St. James Episcopal Church was originally described as a "biblically orthodox, evangelical church with charismatic roots." In late August 2004, the clergy, vestry, and congregants took decisive steps to distance themselves from the increasing liberal slant of The Episcopal Church by disassociating from the Episcopal Diocese of Los Angeles and affiliating with the Anglican Diocese of Luweero in the Church of Uganda to keep their Anglican moorings. At the same time, two other Los Angeles-area parishes -- All Saints, Long Beach and St. David's, North Hollywood -- also left The Episcopal Church. The three churches drew the ire of the Bishop of Los Angeles.

Bishop Bruno acted quickly. In rapid succession, he attempted to oust the clergy and take physical control of all three parishes. He sent in his Episcopal priests to commandeer each altar and pulpit, and filed lawsuits against the clergy and vestry members of St. James, All Saints, and St. David's. The Los Angeles bishop wanted to interfere with and disrupt scheduled religious worship services, church employment, and impede lawful property use.

He was met with opposition from the Rt. Rev. Evans Kisekka, the Bishop of the Anglican Diocese of Luweero in Uganda. Bishop Kisekka did not receive the three California parishes unadvisedly or without permission from the Primate of Uganda Archbishop Henry Luke Orombi.

"The Rt. Rev. Evans Kisekka, Bishop of Luweero Diocese, has my full blessing and support in receiving the clergy from St. James Church, Newport Beach..." wrote Archbishop

Orombi. "These clergy are canonically resident in the Luweero Diocese and are priests and deacons in good standing of the Church of Uganda.

"We condemn any attempt on the part of the ECUSA Bishop of Los Angeles to depose our clergy serving at St. James Church, Newport Beach..." the Ugandan Archbishop continued. "He has no jurisdiction over them, and we will not recognize his actions. Furthermore, we appeal to other provinces within the Anglican Communion to recognize our clergy as priests and deacons in good standing."
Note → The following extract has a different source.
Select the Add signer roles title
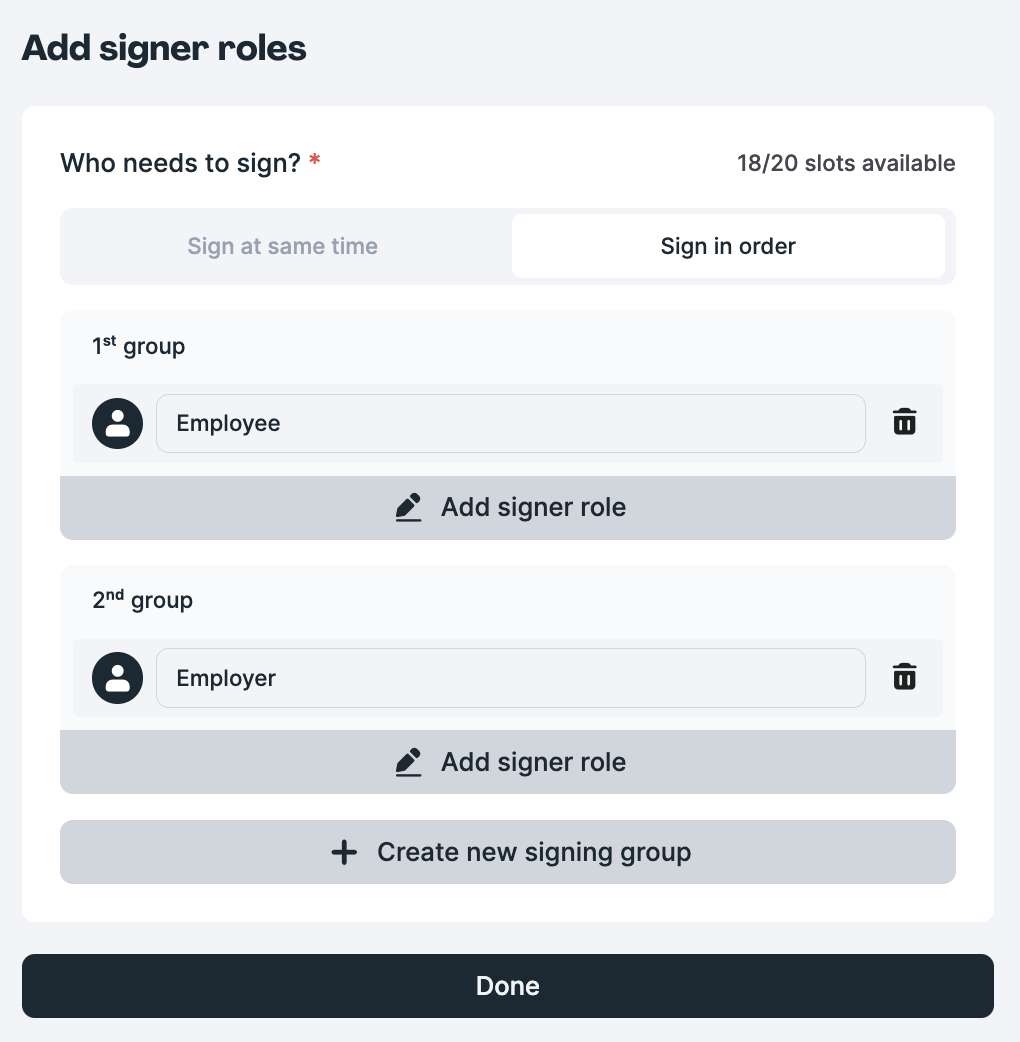The image size is (1020, 1042). [x=163, y=47]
The African bishops then reached out to retired Bishop Maurice Benitez (VI Texas) for help to provide episcopal pastoral care and ministry for the realigned parishes.

On September 7, 2004, Bishop Bruno headed to court to sue for the departing church properties.

Allan Haley, a California attorney who has kept a close eye on the growing litigation of The Episcopal Church, has crunched the numbers and determined that Bishop Bruno spent in the neighborhood of nine million dollars to wrestle St. James, All Saints, and St. David's away from realigning Anglicans. The sale of St. James is a ploy to help recoup litigation costs.

In the end, the California courts gave all three properties back to The Episcopal Church; the membership of St. James was forced to leave their beloved building September 2013. The final Anglican service was on Sept.15. Just three weeks later on Oct. 6, St. James the Great Episcopal Church took its first breath under the leadership of Canon Voorhees.

St. James the Greater re-established

For the most part, St. James the Great was a re-establishing Episcopal Church plant with fewer than 300 attending the early October inaugural service.

"I pray that all of the congregations in this area support Canon Cindy Voorhees in her ministry here, so we can develop a vibrant, strong congregation that is accepting of all humanity," Bishop Bruno told the budding congregation at the Oct. 6 rededication service. "I want to see this congregation overflowing with joy, with love and humanity."

The 1000-plus membership of the original St. James Episcopal Church stayed with St. James Anglican Church when it was forced from the property at 3209 Via Lido in Newport Beach. It was one of only three Episcopal Diocese of Los Angeles parishes with an ASA of more than 500, the other being All Saints in Beverly Hills and All Saints in Pasadena.

Now Bishop Bruno is not supporting Canon Voorhees in her ministry of growing the Episcopal congregation. He tossed the congregation out on its ear, froze the church bank accounts, and turned a blind eye and deaf ear to the daily life of the upstart congregation.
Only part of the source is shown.